Changing between 1. and 2. is a one line change in the gcc or egcs source. With additional effort, these could be modified with an additional compile time parameter selecting the alignment rules to be used. Some other architectures already have such a flag, so these could be used as a model.

The compiler supplied with the ARM SDT defaults to align all structures on a word boundary. It as a "packed structure option" (-zas1) that changes alignment to match the x86 rules. In future, this option will be the default, "since word-alignment causes too much user trouble, and the performance/codesize improvement has never been proven (typically the affected structures are small, and generally not copied around a lot)."

6) What are the advantages of word structure alignment?

The averall performance impact on StrongArm processors is hotly debated and ranges from "most of the system would run faster" and "Pretty much ANYTHING that you care about memory bandwidth and performance issues on will or could seriously be impacted by this." to "Although in theory it produces faster code, in practice most code and thus the system will run a lot slower."

The performance impact on other processors is less debated, but there is not complete consensus there either.

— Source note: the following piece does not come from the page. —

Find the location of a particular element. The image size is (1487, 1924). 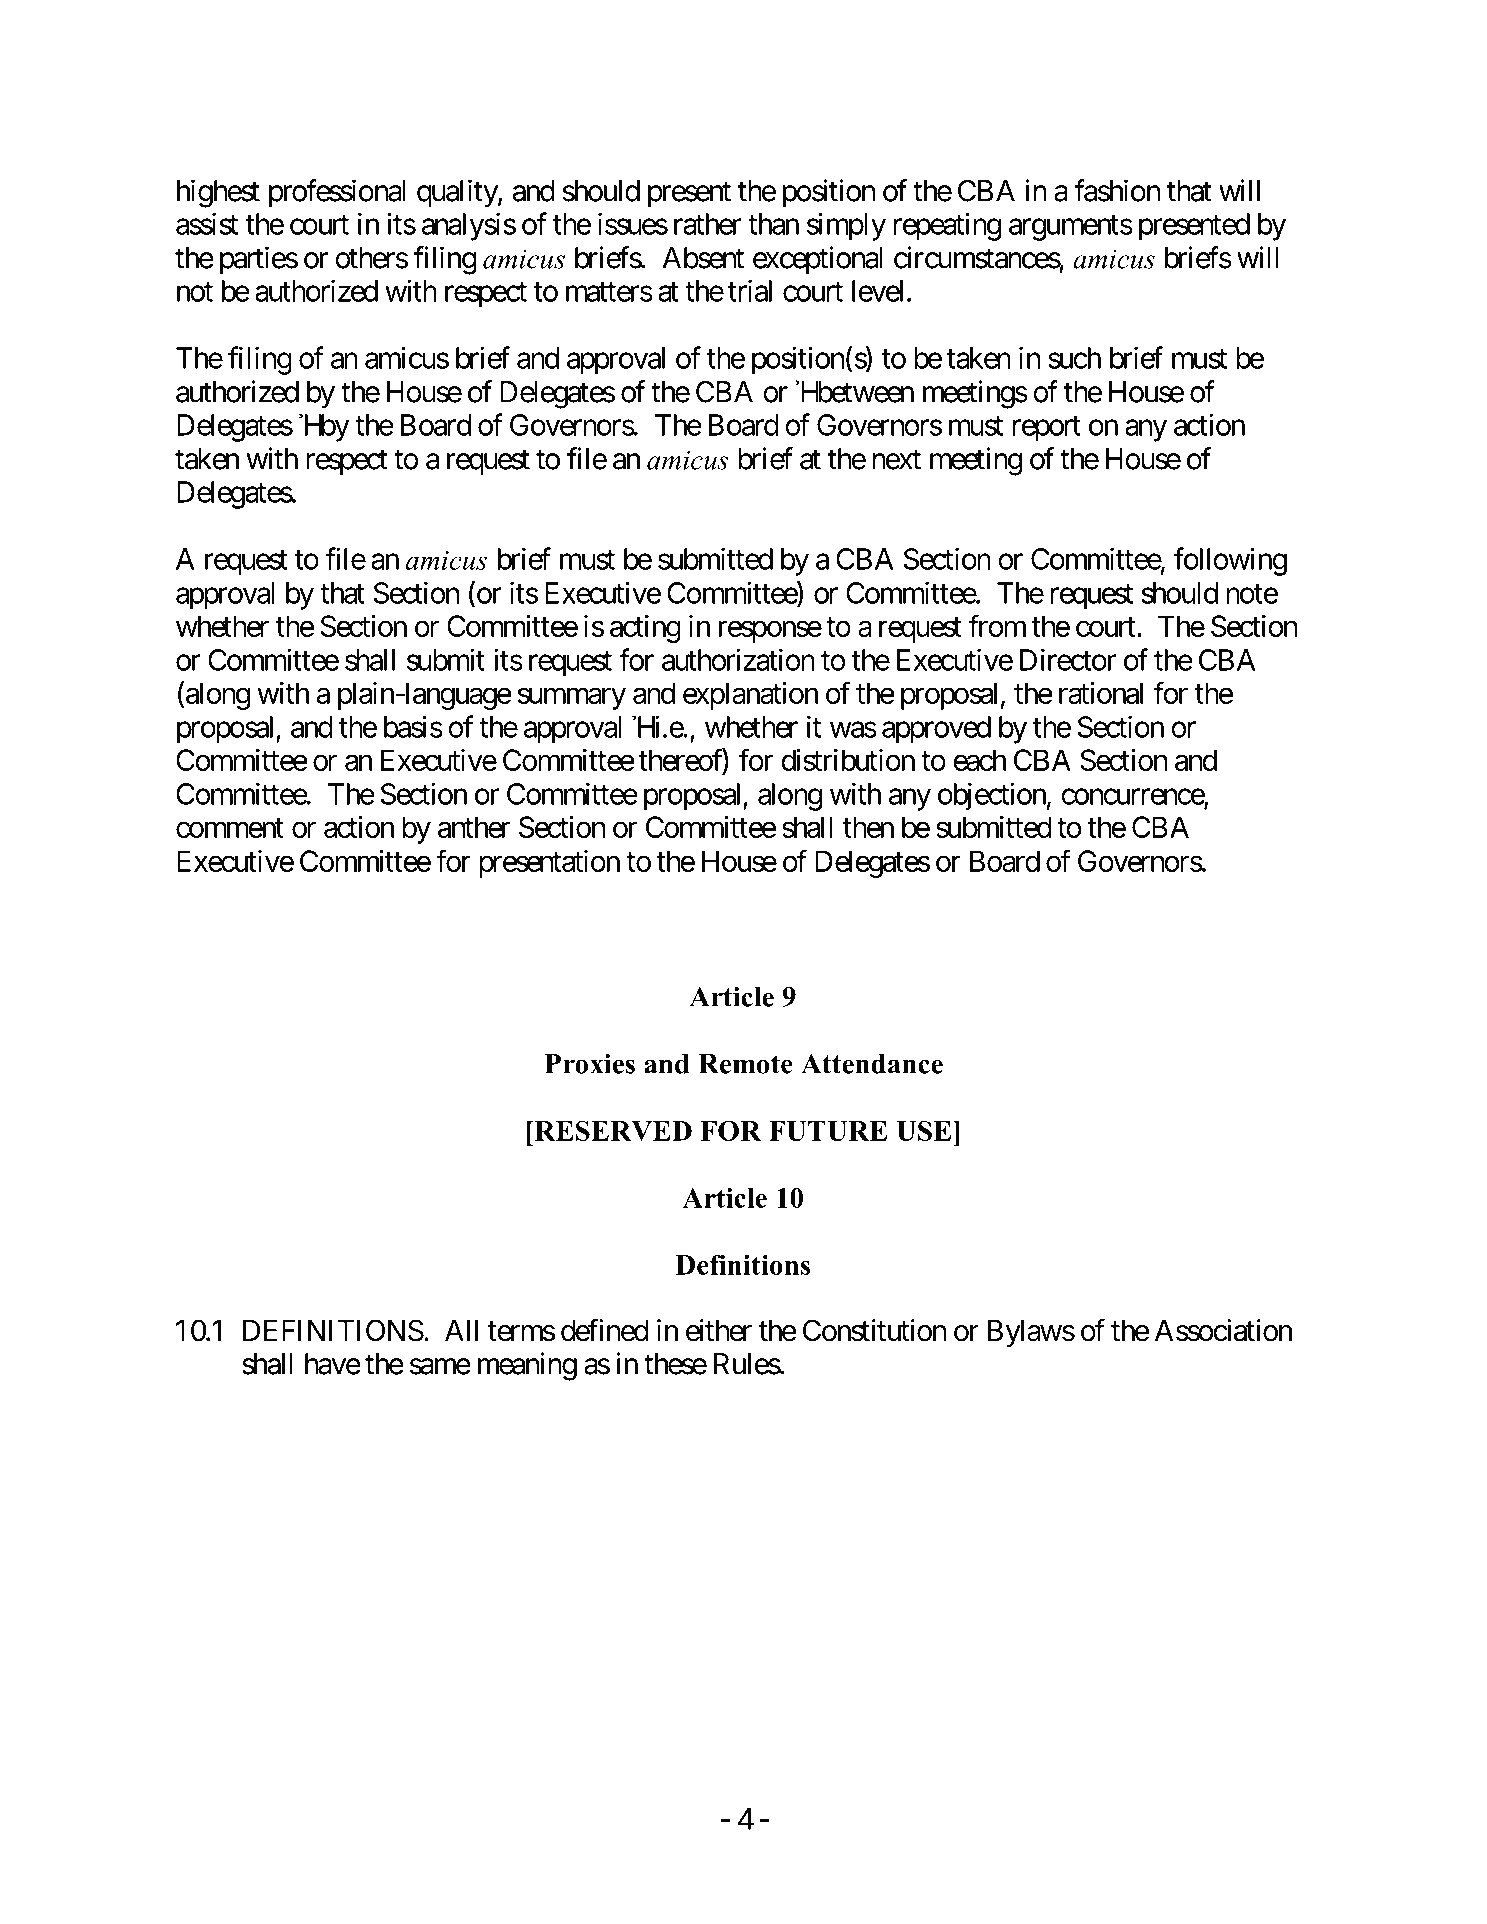

summary is located at coordinates (571, 699).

The only way to resolve this debate is to measure the relative performance.

7) What are the disadvantages of word alignment?

There is hot debate on both the number of Linux packages that have latent alignment defects and how difficult these defects will be to find and fix. Estimates of the magnitude of the problem range from

"The only programs that I found that were violating this when I did the original port were very few and far between. I think it was in the order of 1 in 200. However, as of lately, maybe because of the commercialisation of the Internet, this figure appears to be increasing"

and

"Generally, the defects I've found stick out like a sore thumb."

to

"These problems are so severe that I'd be very surprised if any major Linux application runs reliably or can be made to run reliably without superhuman effort."

Unless other measures are taken, this debate will not be resolved until ARM distributions that align all structures are complete and widely deployed or the attempt is abandoned. Distributions that elect to not align all structures avoid the problem and thus never find out its magnitude in detail.

The alignment trap for application code can be used to produce an estimate of the problem magnitude earlier than this. Application code will execute unaligned memory references in the following circumstances:

  1. It was compiled for an ARM processor and is using "legal unaligned load word instructions" to reference halfword and/or byte data.
  2. The application has code that deliberately does unaligned memory references. This indicates that the application is not portable to a variety of platforms.
  3. The application has latent alignment defects exposed by alignment rule differences.

When the alignment trap is set to generate a count of traps from application code and code compiled for the StrongArm is run, then every trap signals the existence of a defect that needs to be fixed. If the problem magnitude is large, many messages/counts will be recorded. If the problems are rare or have already been fixed, the trap will be silent.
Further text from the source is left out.